Kasatreskrim Polres Gresik, AKP Abid Uais Al-Qarni mengatakan, pelaku melancarkan aksi terakhir di sebuah warung kopi Desa Pongangan, kecamatan Manyar, pada 8 Mei 2025 lalu.
Baca Juga : Rebutan Motor Diduga Jadi Motif Suami Bunuh Istri di Lawang
Pelaku beroperasi bersama rekannya berinisial AZ yang kini masuk dalam daftar pencarian orang (DPO). Mereka mencuri motor milik AC warga Desa Roomo, Kecamatan Manyar.
"Dari hasil interogasi terhadap pelaku, aksi serupa telah dilakukan sebanyak 29 kali di berbagai lokasi," kata Abid saat di Mapolres Gresik, Kamis 24 Juli 2025.
Abid menjelaskan, dalam melancarkan aksinya, pelaku memakai modus meminjam motor korban dengan dalih untuk mengambil suatu barang. "Ternyata pelaku membawa kabur motor korban dan tak dikembalikan (dicuri, red)," imbuhnya.

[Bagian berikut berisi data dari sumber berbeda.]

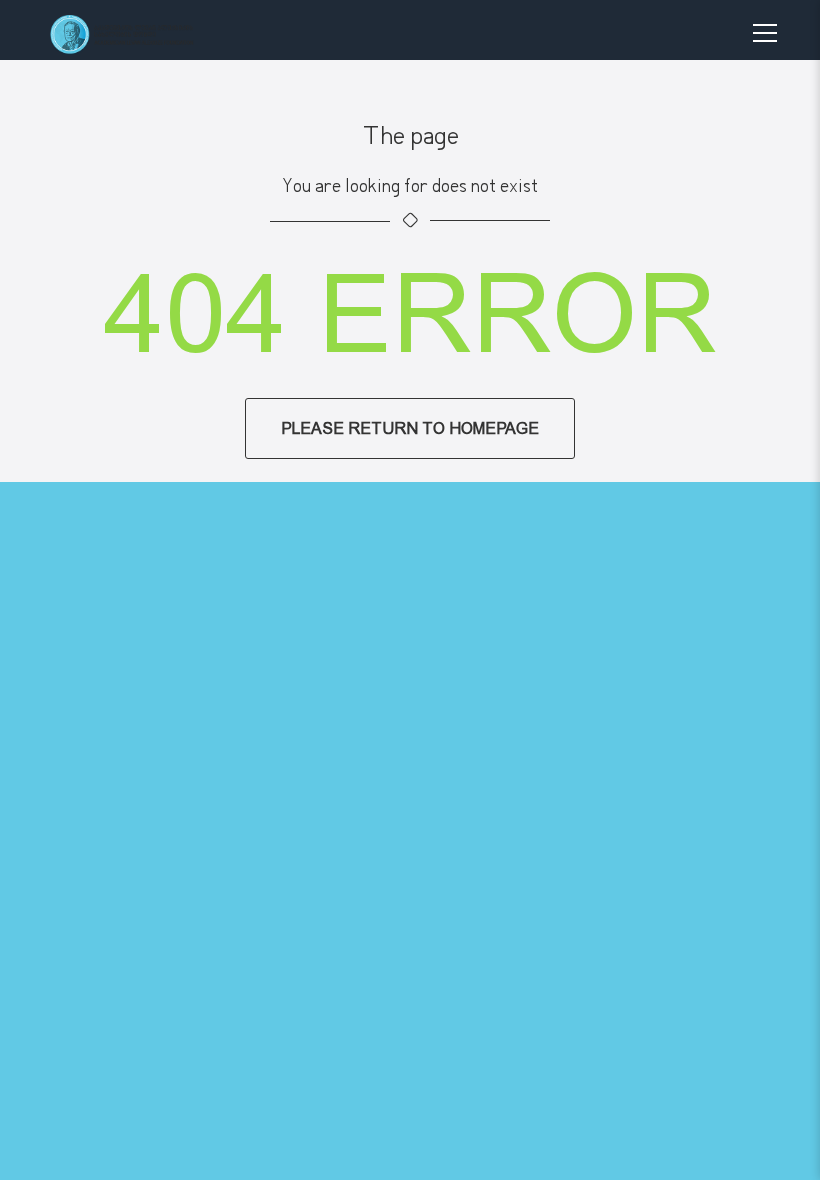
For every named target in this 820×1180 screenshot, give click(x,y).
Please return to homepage (410, 428)
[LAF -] (141, 34)
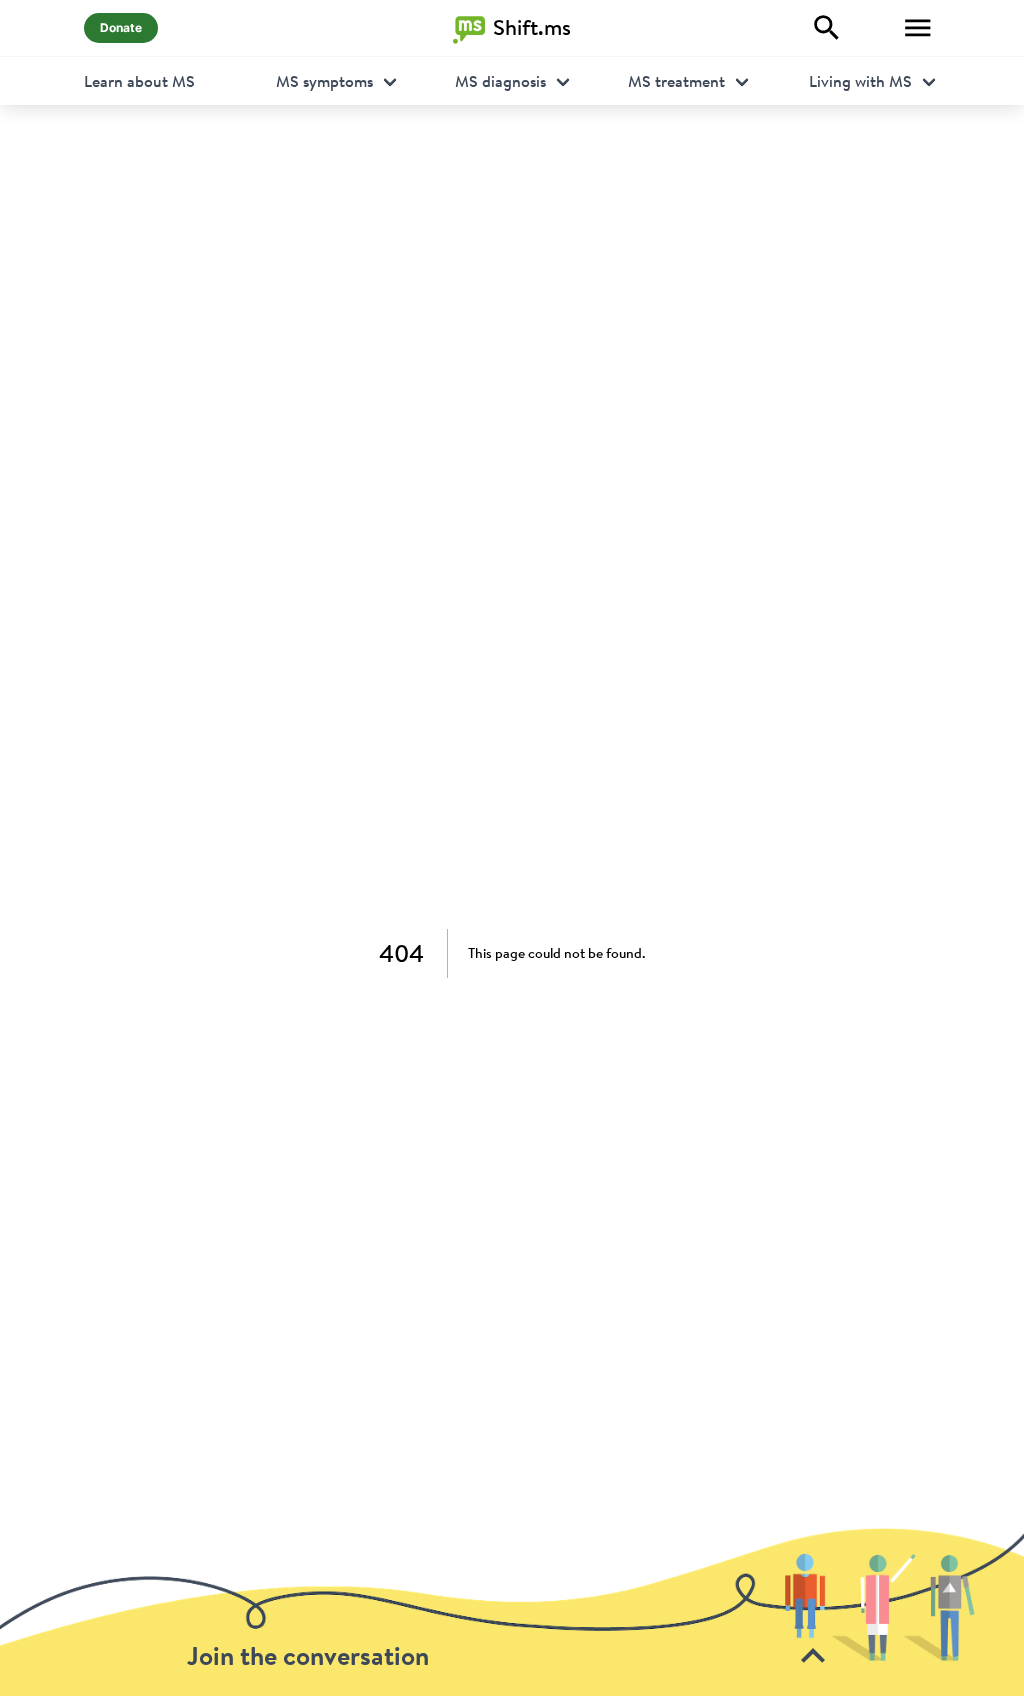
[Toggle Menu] (918, 28)
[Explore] (827, 28)
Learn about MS (139, 81)
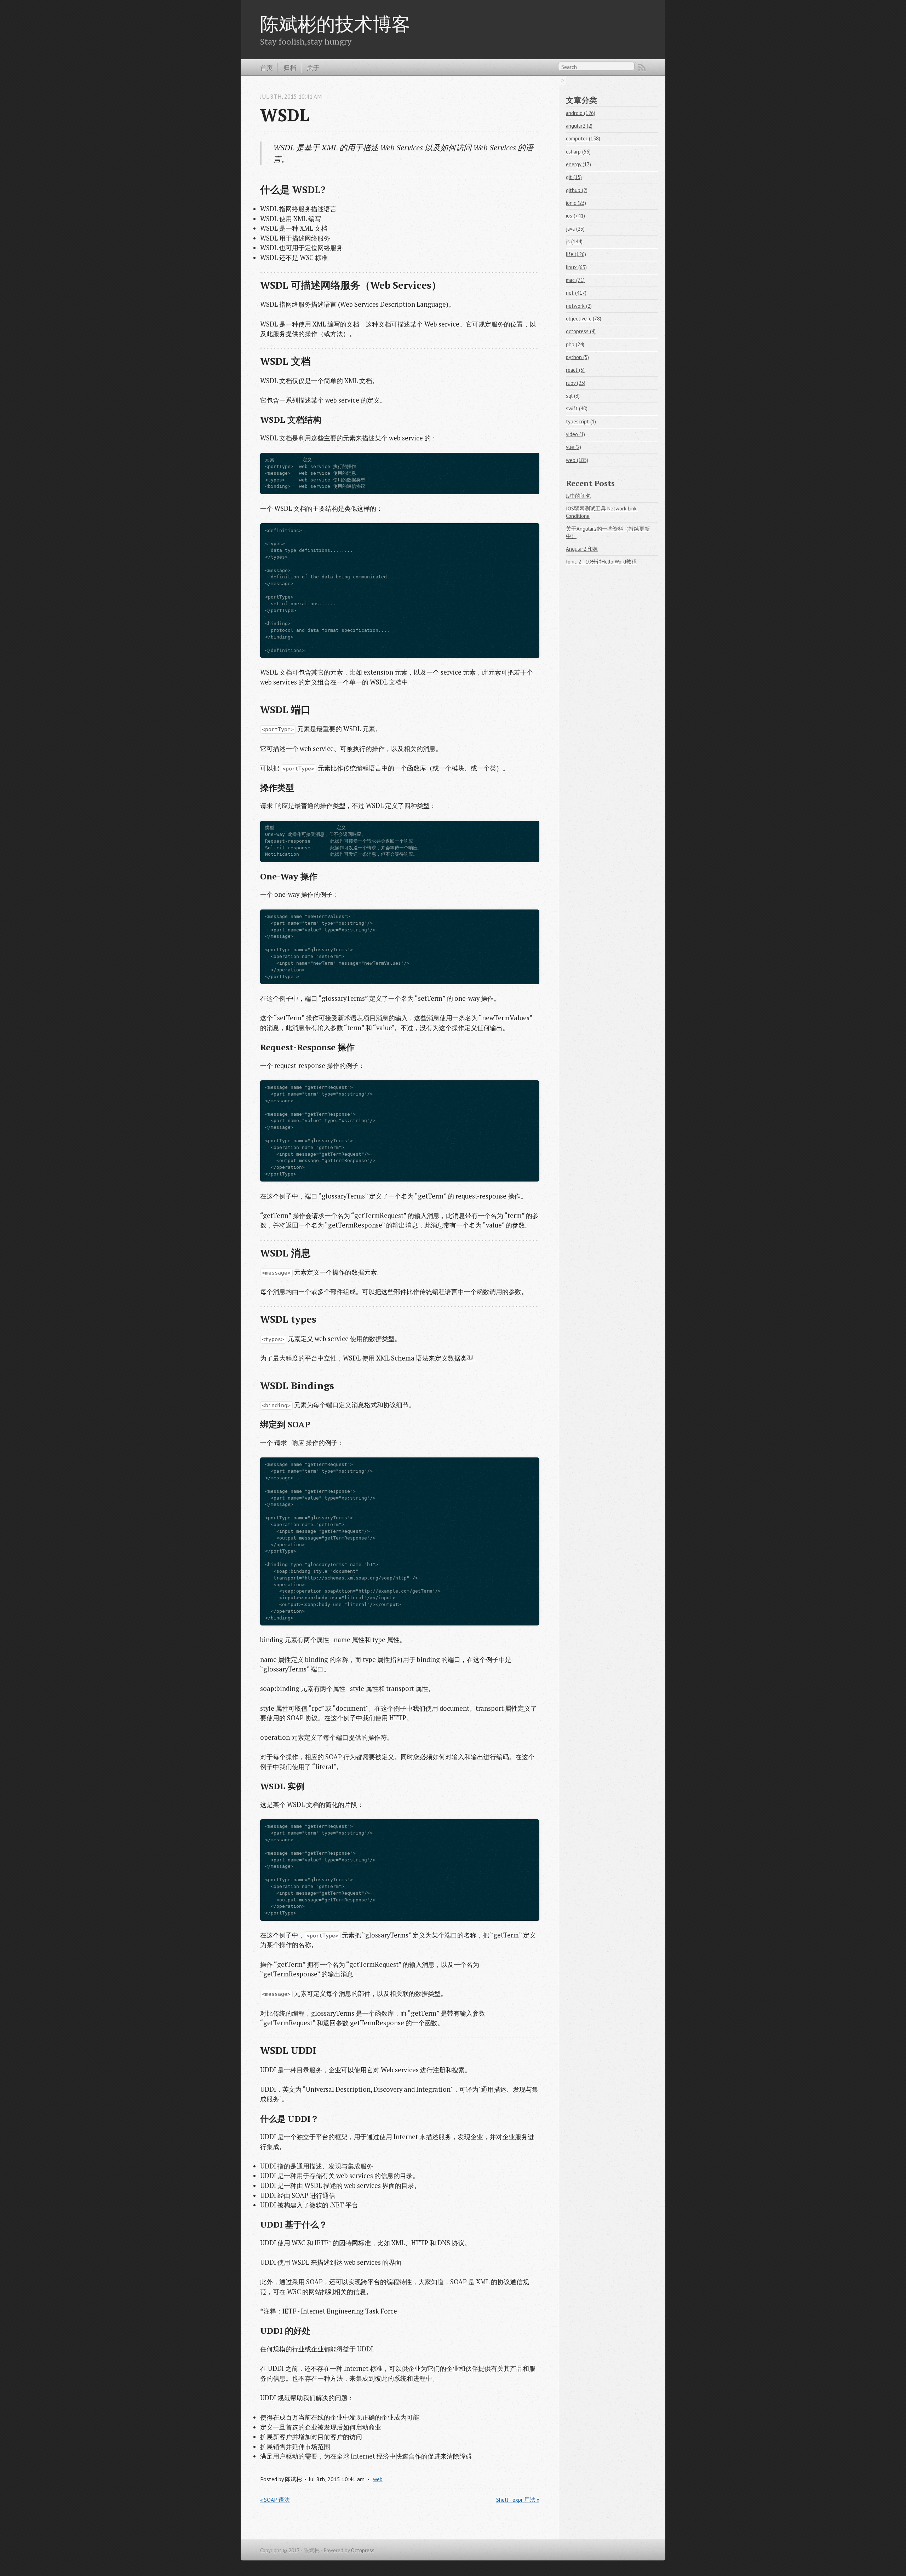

Mantan Kasat Reskrim Polres Jember itu menyebut, pelaku terpaksa dilumpuhkan di bagian kaki lantaran melawan saat hendak diamankan. "Karena melawan petugas sehingga kami beri tindakan tegas terukur," ungkapnya.
Pihaknya merinci, 29 TKP yang pernah menjadi wilayah operasi pelaku meliputi Kecamatan Sidayu, Manyar, Benjeng, Kebomas, Driyorejo, Menganti dan Bungah. "Sasarannya pemilik warung dengan modus berbagai tipu muslihat yang dia gunakan," katanya.
Baca Juga : Dua Pelaku Curanmor Ditangkap, Polisi Imbau Warga Tingkatkan Keamanan Kendaraan
Kepada awak media Abdul Malik mengaku motor hasil curian dijual dengan harga sekitar Rp4 juta. Uang tersebut dipakai untuk dan senang-senang bersama temannya. "Jualnya mulai dari 4 juta. Dan uangnya dibagi dan digunakan foya-foya," dalihnya.
Akibat perbuatannya, Abdul Malik telah ditetapkan sebagai tersangka. Dia disangkakan Pasal 363 KUHP dengan ancaman hukuman paling lama 7 tahun penjara.